**PASSAGE**
· · ·

Inventor often comes up with issues between the restrictions you sat when you´re a beginner or not patient enough, but it still works out. NX will be a little bit easier because it forces you to think about what you wanna do or it will simply not work. but if you did the rest of the work with inventor, its probably the best to stick to that single system for the workflow
during i use ,,free move and free rotate" , i cant write degree and coordinate point???
No, in Assembly environment there is no precise input. There's an add-on that allows you to turn/rotate with precision, but it's not in the standard software. If you press F4 (Orbit)nyou can rotate or turn the whole model with the mouse. Is that the answer you were looking for?
No, in Assembly environment there is no precise input. There's an add-on that allows you to turn/rotate with precision, but it's not in t...
The purpose of the free move/rotate tools is to generally place parts in the correct orientation to allow inventor to intuitively understand the constraints that are eventually applied to an assembly. It is not meant to be precise in any way, shape or form.
@frederik.vollbrecht-1 highlighted where to find the tool on the toolbar but you need to understand the function of each type of constraint then apply that to how your assembly needs constructed.
When starting out learning constraints, I find it best to simply ground the first (or main) component that you place in the assembly and work through your parts to restrict or "constrain" the movement as it would work in the real world.
My company uses inventor as its main software platform, it can be a little glitchy but overall it is a powerful modeling software. Sometimes you have to get creative with how you do things but I haven't found anything yet that I wasn't able to model somehow using inventor. As it has been said previously inventor uses constraints to locate parts in an assembly but there is a way to move things around precisely using the "grip snap" tool.

· · ·

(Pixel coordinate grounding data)
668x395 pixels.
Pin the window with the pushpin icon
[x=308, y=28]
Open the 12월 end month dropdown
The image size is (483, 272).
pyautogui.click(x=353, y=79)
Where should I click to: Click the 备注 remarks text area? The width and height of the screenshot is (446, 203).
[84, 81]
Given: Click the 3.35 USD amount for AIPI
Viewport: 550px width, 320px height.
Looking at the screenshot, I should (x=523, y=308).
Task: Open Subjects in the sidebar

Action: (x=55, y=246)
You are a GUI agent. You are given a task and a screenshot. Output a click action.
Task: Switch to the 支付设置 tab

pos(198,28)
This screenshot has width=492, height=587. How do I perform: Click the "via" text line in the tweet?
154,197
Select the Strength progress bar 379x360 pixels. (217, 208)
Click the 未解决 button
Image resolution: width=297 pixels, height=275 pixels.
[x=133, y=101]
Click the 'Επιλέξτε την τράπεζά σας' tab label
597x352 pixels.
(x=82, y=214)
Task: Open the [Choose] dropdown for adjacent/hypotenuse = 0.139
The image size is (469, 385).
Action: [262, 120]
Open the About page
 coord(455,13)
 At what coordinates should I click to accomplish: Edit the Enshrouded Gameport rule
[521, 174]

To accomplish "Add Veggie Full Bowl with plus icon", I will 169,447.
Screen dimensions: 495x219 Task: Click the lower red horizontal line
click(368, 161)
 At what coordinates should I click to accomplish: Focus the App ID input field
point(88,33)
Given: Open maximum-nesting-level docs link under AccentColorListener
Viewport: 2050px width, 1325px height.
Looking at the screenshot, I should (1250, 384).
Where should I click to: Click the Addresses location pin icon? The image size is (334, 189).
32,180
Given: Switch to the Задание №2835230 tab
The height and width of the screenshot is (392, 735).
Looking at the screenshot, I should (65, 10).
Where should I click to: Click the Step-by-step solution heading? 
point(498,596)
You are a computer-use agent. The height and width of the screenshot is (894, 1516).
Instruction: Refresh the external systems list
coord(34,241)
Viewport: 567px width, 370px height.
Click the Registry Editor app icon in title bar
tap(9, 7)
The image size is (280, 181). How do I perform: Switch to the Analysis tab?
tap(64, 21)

· · ·

**YOUR ASSIGNMENT**
Translate this sentence from the forum discussion about Inventor into German: "No, in Assembly environment there is no precise input." The records were taken from a different source than the text.

**EXPECTED ANSWER**
Nein, in der Baugruppenumgebung gibt es keine präzise Eingabe.